I have job running on spark 2.4.4 on hdfs cluster. It reads and joins two sources and does some processing of this data. Job is quite massive. shuffle-partitions are set up to 10000.
Job ends up on last task of one of the stages
First scenario:
24/07/30 07:20:00 WARN expressions.RowBasedKeyValueBatch: Calling spill() on RowBasedKeyValueBatch. Will not spill but return 0.
24/07/30 07:20:00 WARN expressions.RowBasedKeyValueBatch: Calling spill() on RowBasedKeyValueBatch. Will not spill but return 0.

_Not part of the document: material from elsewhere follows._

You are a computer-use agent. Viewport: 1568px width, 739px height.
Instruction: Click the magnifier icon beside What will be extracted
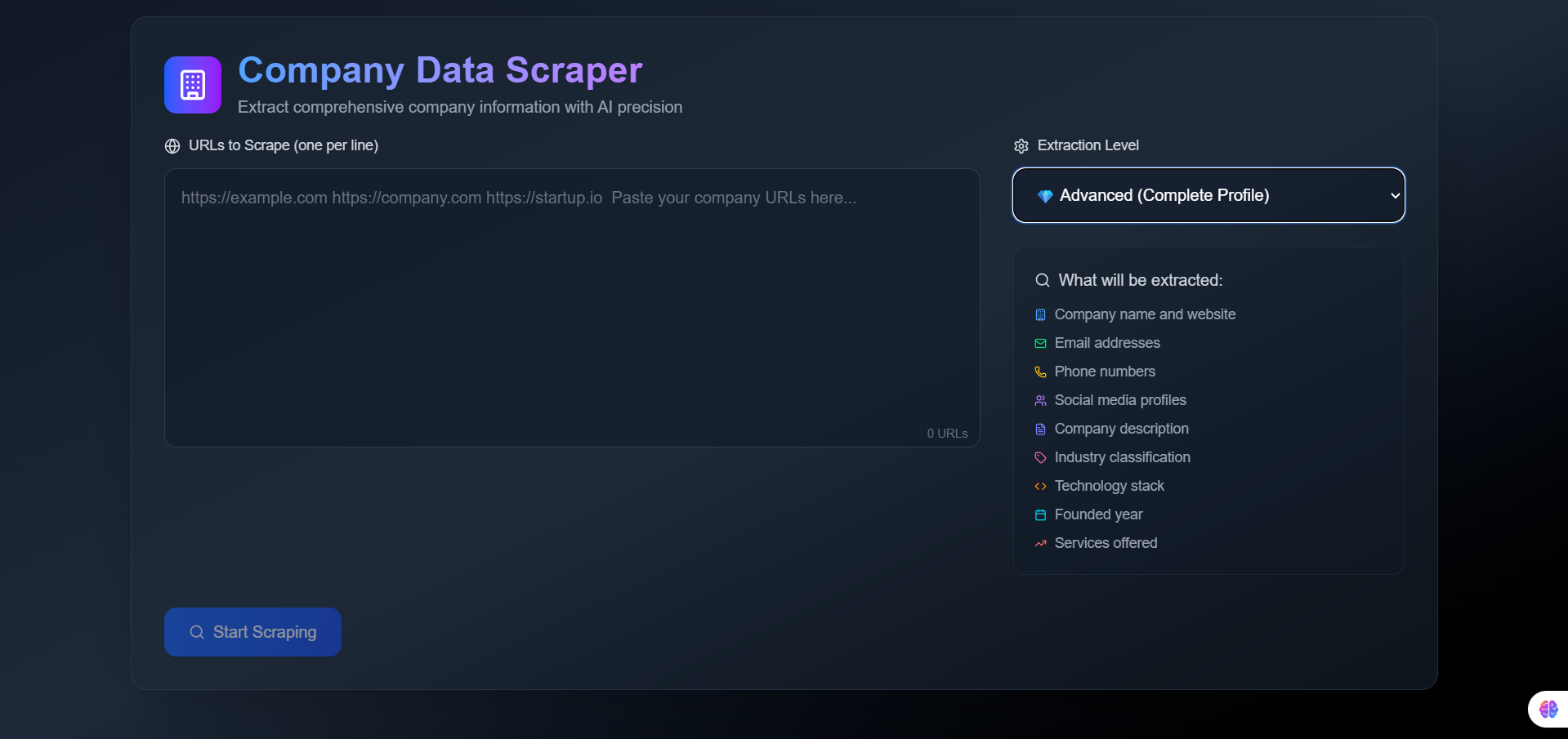1043,280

24/07/30 07:20:01 INFO memory.TaskMemoryManager: Memory used in task 158596
24/07/30 07:20:01 INFO memory.TaskMemoryManager: Acquired by org.apache.spark.unsafe.map.BytesToBytesMap@c437ba3: 14.6 GB
24/07/30 07:20:01 INFO memory.TaskMemoryManager: Acquired by org.apache.spark.util.collection.unsafe.sort.UnsafeExternalSorter@d451207: 64.0 MB
24/07/30 07:20:01 INFO memory.TaskMemoryManager: Acquired by org.apache.spark.sql.catalyst.expressions.FixedLengthRowBasedKeyValueBatch@78ce3e2b: 64.0 MB
24/07/30 07:20:01 INFO memory.TaskMemoryManager: Acquired by org.apache.spark.sql.catalyst.expressions.VariableLengthRowBasedKeyValueBatch@5f53250: 64.0 MB
24/07/30 07:20:01 INFO memory.TaskMemoryManager: Acquired by org.apache.spark.unsafe.map.BytesToBytesMap@2085c96d: 256.0 KB
24/07/30 07:20:01 INFO memory.TaskMemoryManager: Acquired by org.apache.spark.shuffle.sort.ShuffleExternalSorter@714737fd: 32.0 KB
24/07/30 07:20:01 INFO memory.TaskMemoryManager: Acquired by org.apache.spark.unsafe.map.BytesToBytesMap@30fe0610: 256.0 KB
24/07/30 07:20:01 INFO memory.TaskMemoryManager: 0 bytes of memory were used by task 158596 but are not associated with specific consumers
24/07/30 07:20:01 INFO memory.TaskMemoryManager: 15838248960 bytes of memory are used for execution and 114520823 bytes of memory are used for storage
24/07/30 07:20:07 INFO sort.UnsafeExternalSorter: Thread 100 spilling sort data of 2.0 GB to disk (0 time so far)
There is some data-skew which causes spill to disk. But it is the loop, nothing progressing.
I tried less executors – in this scenario there was no spill to disk, but no logs at all, and job beginning to not doing anything at the same point.
What can cause that?
I tried to run job with less executors and substantially increased memory.